Here is the listing. Print it exactly.

• Input for this task:
===

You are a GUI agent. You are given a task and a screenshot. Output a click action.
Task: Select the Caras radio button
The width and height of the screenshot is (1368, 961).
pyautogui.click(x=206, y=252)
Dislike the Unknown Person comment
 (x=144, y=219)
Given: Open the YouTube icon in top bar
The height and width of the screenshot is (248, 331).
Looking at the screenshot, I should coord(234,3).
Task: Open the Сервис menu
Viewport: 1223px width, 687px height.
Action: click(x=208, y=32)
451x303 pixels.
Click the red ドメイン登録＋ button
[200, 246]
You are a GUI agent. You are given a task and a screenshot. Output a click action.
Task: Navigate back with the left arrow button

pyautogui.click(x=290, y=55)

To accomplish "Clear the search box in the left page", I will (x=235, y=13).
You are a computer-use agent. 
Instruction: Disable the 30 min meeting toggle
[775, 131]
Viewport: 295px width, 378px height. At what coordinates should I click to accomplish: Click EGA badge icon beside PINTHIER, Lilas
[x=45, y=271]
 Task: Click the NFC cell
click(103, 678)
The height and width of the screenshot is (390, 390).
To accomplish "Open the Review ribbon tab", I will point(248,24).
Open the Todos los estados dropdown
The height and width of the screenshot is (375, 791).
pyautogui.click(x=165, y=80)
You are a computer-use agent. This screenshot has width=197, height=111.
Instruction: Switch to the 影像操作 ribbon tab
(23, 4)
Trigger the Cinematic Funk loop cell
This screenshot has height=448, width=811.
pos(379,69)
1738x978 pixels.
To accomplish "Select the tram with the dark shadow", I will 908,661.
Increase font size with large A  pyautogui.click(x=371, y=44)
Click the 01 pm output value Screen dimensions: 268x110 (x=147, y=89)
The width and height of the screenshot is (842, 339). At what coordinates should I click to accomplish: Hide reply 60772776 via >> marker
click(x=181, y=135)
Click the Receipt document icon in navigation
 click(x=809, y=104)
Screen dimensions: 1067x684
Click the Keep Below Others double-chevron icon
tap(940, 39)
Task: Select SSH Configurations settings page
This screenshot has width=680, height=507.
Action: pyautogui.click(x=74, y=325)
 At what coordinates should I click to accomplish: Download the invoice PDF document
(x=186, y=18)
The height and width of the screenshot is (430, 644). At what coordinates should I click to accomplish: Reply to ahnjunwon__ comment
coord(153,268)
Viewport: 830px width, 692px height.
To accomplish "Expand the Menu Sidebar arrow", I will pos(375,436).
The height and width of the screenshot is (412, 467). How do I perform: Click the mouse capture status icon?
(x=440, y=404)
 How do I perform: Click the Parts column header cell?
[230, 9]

===

• Exercise answer:
You are a GUI agent. You are given a task and a screenshot. Output a click action.
Task: Select the Caras radio button
The width and height of the screenshot is (1368, 961).
pyautogui.click(x=206, y=252)
Dislike the Unknown Person comment
 (x=144, y=219)
Given: Open the YouTube icon in top bar
The height and width of the screenshot is (248, 331).
Looking at the screenshot, I should coord(234,3).
Task: Open the Сервис menu
Viewport: 1223px width, 687px height.
Action: click(x=208, y=32)
451x303 pixels.
Click the red ドメイン登録＋ button
[200, 246]
You are a GUI agent. You are given a task and a screenshot. Output a click action.
Task: Navigate back with the left arrow button

pyautogui.click(x=290, y=55)

To accomplish "Clear the search box in the left page", I will (x=235, y=13).
You are a computer-use agent. 
Instruction: Disable the 30 min meeting toggle
[775, 131]
Viewport: 295px width, 378px height. At what coordinates should I click to accomplish: Click EGA badge icon beside PINTHIER, Lilas
[x=45, y=271]
 Task: Click the NFC cell
click(103, 678)
The height and width of the screenshot is (390, 390).
To accomplish "Open the Review ribbon tab", I will point(248,24).
Open the Todos los estados dropdown
The height and width of the screenshot is (375, 791).
pyautogui.click(x=165, y=80)
You are a computer-use agent. This screenshot has width=197, height=111.
Instruction: Switch to the 影像操作 ribbon tab
(23, 4)
Trigger the Cinematic Funk loop cell
This screenshot has height=448, width=811.
pos(379,69)
1738x978 pixels.
To accomplish "Select the tram with the dark shadow", I will 908,661.
Increase font size with large A  pyautogui.click(x=371, y=44)
Click the 01 pm output value Screen dimensions: 268x110 (x=147, y=89)
The width and height of the screenshot is (842, 339). At what coordinates should I click to accomplish: Hide reply 60772776 via >> marker
click(x=181, y=135)
Click the Receipt document icon in navigation
 click(x=809, y=104)
Screen dimensions: 1067x684
Click the Keep Below Others double-chevron icon
tap(940, 39)
Task: Select SSH Configurations settings page
This screenshot has width=680, height=507.
Action: pyautogui.click(x=74, y=325)
 At what coordinates should I click to accomplish: Download the invoice PDF document
(x=186, y=18)
The height and width of the screenshot is (430, 644). At what coordinates should I click to accomplish: Reply to ahnjunwon__ comment
coord(153,268)
Viewport: 830px width, 692px height.
To accomplish "Expand the Menu Sidebar arrow", I will pos(375,436).
The height and width of the screenshot is (412, 467). How do I perform: Click the mouse capture status icon?
(x=440, y=404)
 How do I perform: Click the Parts column header cell?
[230, 9]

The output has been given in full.